[jira] [Comment Edited] (YARN-6207) Move application can fail when attempt add event is delayed

Sunil G (JIRA) Sun, 19 Feb 2017 22:36:13 -0800

    [ 
https://issues.apache.org/jira/browse/YARN-6207?page=com.atlassian.jira.plugin.system.issuetabpanels:comment-tabpanel&focusedCommentId=15874113#comment-15874113
 ]


Sunil G edited comment on YARN-6207 at 2/20/17 6:35 AM:
--------------------------------------------------------

app null check may not fix the race condition correctly. It can still cause 
corner case. I would like to continue discussion on attempt states as well.
Lets take [~bibinchundatt] scenario itself where App Attempt events are in 
Async Dispatcher itself (delayed). The same scenario will happen after first 
attempt failure as well (2nd attempt is delayed). 

+What will happen in scheduler:+
In any case, we assume that {{SchedulerApplication}} is created inside 
scheduler (this is happening because we check app state in CientRMService as 
ACCEPTED/RUNNING). CS and FS’s *moveApplication* is invoking 
{{getApplicationAttempt}} to get app attempt object. 
{{AbsScheduler#getApplicationAttempt}} could return null is 2 cases. a) when 
application itself is not there. b) when curr attempt is null. As mentioned 
earlier in first line, app could not be null. Still attempt may be null. In 
case of first attempt failure, {{SchedulerApplication.getCurrentAppAttempt}} 
could return old object till 2nd attempt is set via {{APP_ATTEMPT_ADDED}}.
Hence the app null check will not help in both scheduler (FS has only a null 
check for app, not for attempt). Even attempt null check also won’t help in 
case of first AM failure as scheduler does have old stale object in stopped 
form. 

Also there could be another corner case. Assume move app has called when 1st 
attempt was failed and 2nd attempt was in init states. It could potentially 
push 2 attempts to target queue. Ideally if we fix in ClientRMServer, we need 
not have to worry changes across scheduler. If attempt state is ACCEPTED to 
RUNNING, we are sure that new attempt is added to scheduler.
Discussed offline with [~rohithsharma] as well.




was (Author: sunilg):
app null check may not fix the race condition correctly. It can still cause 
corner case. I would like to continue discussion on attempt states as well.
Lets take [~bibinchundatt] scenario itself where App Attempt events are in 
Async Dispatcher itself (delayed). The same scenario will happen after first 
attempt failure as well (2nd attempt is delayed). 

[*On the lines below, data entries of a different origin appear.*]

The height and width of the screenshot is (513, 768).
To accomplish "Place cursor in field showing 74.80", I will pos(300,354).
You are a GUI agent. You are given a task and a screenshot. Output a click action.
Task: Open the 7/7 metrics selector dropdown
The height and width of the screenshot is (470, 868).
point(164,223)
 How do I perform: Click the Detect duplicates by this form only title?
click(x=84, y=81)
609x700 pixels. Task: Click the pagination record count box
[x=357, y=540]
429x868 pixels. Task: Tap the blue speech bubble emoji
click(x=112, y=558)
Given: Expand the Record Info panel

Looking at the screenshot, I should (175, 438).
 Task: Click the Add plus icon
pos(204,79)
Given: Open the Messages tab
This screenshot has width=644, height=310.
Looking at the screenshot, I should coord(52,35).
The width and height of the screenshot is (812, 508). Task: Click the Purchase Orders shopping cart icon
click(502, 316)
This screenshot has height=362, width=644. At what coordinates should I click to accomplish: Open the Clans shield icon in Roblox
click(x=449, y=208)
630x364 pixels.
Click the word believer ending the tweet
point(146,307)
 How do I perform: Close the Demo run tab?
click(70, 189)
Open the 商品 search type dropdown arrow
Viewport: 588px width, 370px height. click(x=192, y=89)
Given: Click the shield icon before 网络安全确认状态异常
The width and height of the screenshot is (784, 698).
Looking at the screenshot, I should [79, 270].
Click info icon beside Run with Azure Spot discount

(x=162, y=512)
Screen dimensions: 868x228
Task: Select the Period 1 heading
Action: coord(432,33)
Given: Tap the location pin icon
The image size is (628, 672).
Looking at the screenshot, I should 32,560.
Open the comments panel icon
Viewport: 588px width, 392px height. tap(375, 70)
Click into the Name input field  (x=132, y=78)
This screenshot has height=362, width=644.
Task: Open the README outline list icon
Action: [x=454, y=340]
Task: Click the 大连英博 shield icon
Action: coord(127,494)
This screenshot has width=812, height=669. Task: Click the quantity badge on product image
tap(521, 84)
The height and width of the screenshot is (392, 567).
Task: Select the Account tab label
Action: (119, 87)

+What will happen in scheduler:+
In any case, we assume that {{SchedulerApplication}} is created inside 
scheduler (this is happening because we check app state in CientRMService as 
ACCEPTED/RUNNING). CS and FS’s *moveApplication* is invoking 
{{getApplicationAttempt}} to get app attempt object. 
{{AbsScheduler#getApplicationAttempt}} could return null is 2 cases. a) when 
application itself is not there. b) when curr attempt is null. As mentioned 
earlier in first line, app could not be null. Still attempt may be null. In 
case of first attempt failure, {{SchedulerApplication.getCurrentAppAttempt}} 
could return old object till 2nd attempt is set via {{APP_ATTEMPT_ADDED}}.
Hence the app null check will not help in both scheduler (FS has only a null 
check for app, not for attempt). Even attempt null check also won’t help in 
case of first AM failure as scheduler does have old stale object in stopped 
form. 

Also there could be another corner case. Assume move app has called when 1st 
attempt was failed and 2nd attempt was in init states. It could potentially 
push 2 attempts to target queue. Ideally if we fix in ClientRMServer, we need 
not have to worry changes across scheduler. If attempt state is ACCEPTED to 
RUNNING, we are sure that new attempt is added to scheduler.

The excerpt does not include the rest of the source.